Distributional Alignment Games for Answer-Level Fine-Tuning

Answer-Level Fine-Tuning (ALFT) aims to optimize large language models based solely on the correctness or properties of their final answers, ignoring the specific reasoning traces used. This is a more direct objective than traditional fine-tuning, but it is computationally intractable because it requires marginalizing over the vast space of latent reasoning paths. To overcome this, the authors introduce a general game-theoretic framework they call a Distributional Alignment Game. They formulate ALFT as a two-player game between a Policy (the generator) and an auxiliary Target distribution. Crucially, they prove that the Nash Equilibrium of this game corresponds exactly to the solution of the original ALFT optimization problem. This variational perspective converts the intractable marginalization into a tractable projection problem, making the approach computationally feasible.
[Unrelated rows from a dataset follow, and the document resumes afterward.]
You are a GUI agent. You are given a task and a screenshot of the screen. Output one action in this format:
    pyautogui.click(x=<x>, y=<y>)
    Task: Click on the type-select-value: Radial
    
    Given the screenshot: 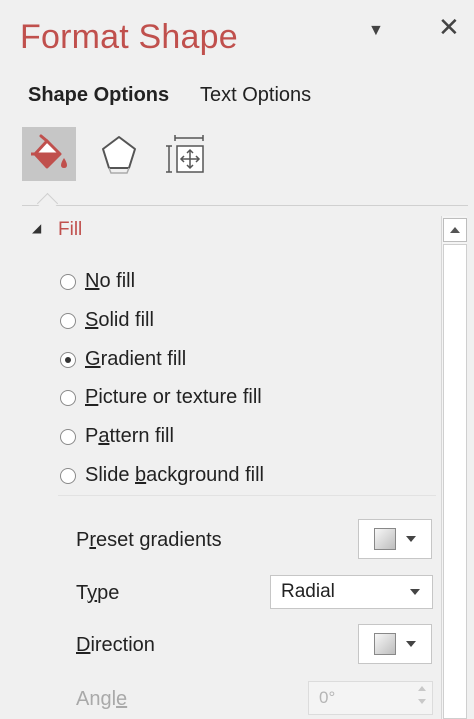 What is the action you would take?
    pyautogui.click(x=308, y=592)
    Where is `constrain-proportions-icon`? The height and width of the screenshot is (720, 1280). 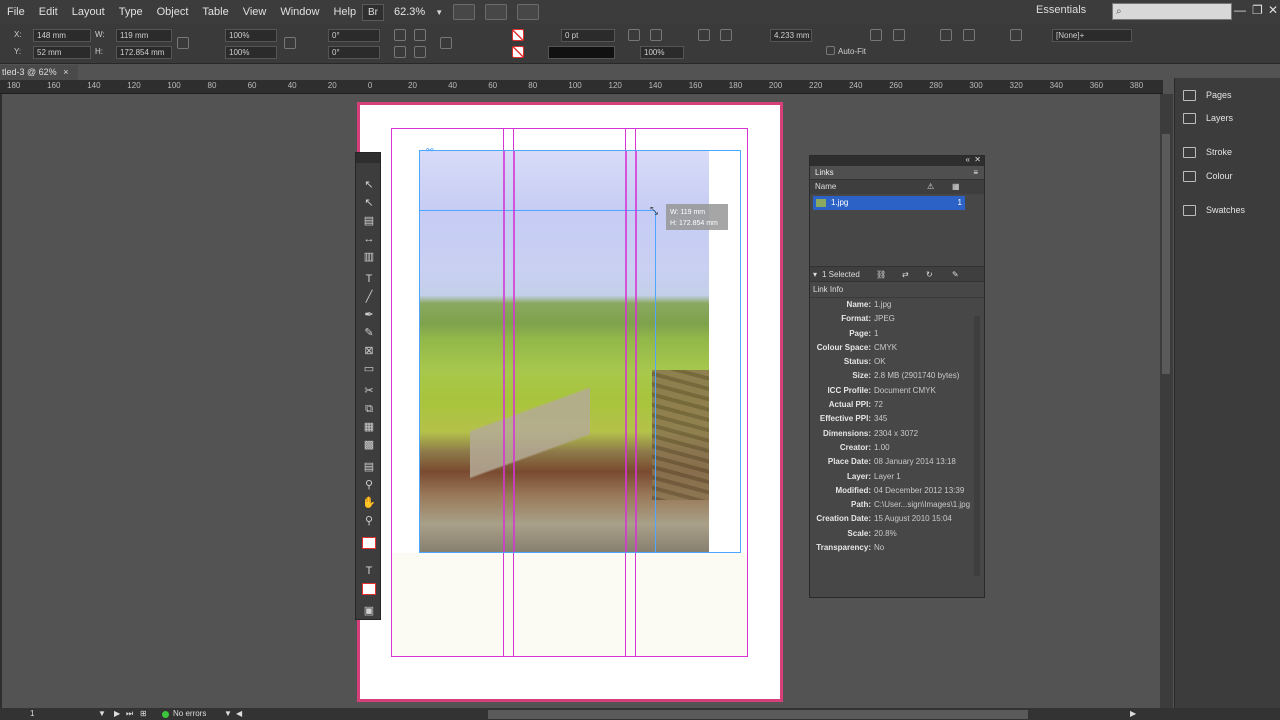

The proposed framework unifies recent methods for promoting diversity (ensuring varied outputs) and self-improvement (coherence across reasoning steps). The authors demonstrate that their game-theoretic formulation is compatible with Group Relative Policy Optimization (GRPO), a popular technique for training LLMs with reward models. They introduce a specific variant called Coherence-GRPO that leverages the new framework, yielding significant complexity gains on mathematical reasoning benchmarks. This work provides both a theoretical foundation and practical algorithms for directly optimizing answer-level objectives, potentially simplifying LLM training pipelines while improving performance on tasks where reasoning trace quality is less important than final answer correctness.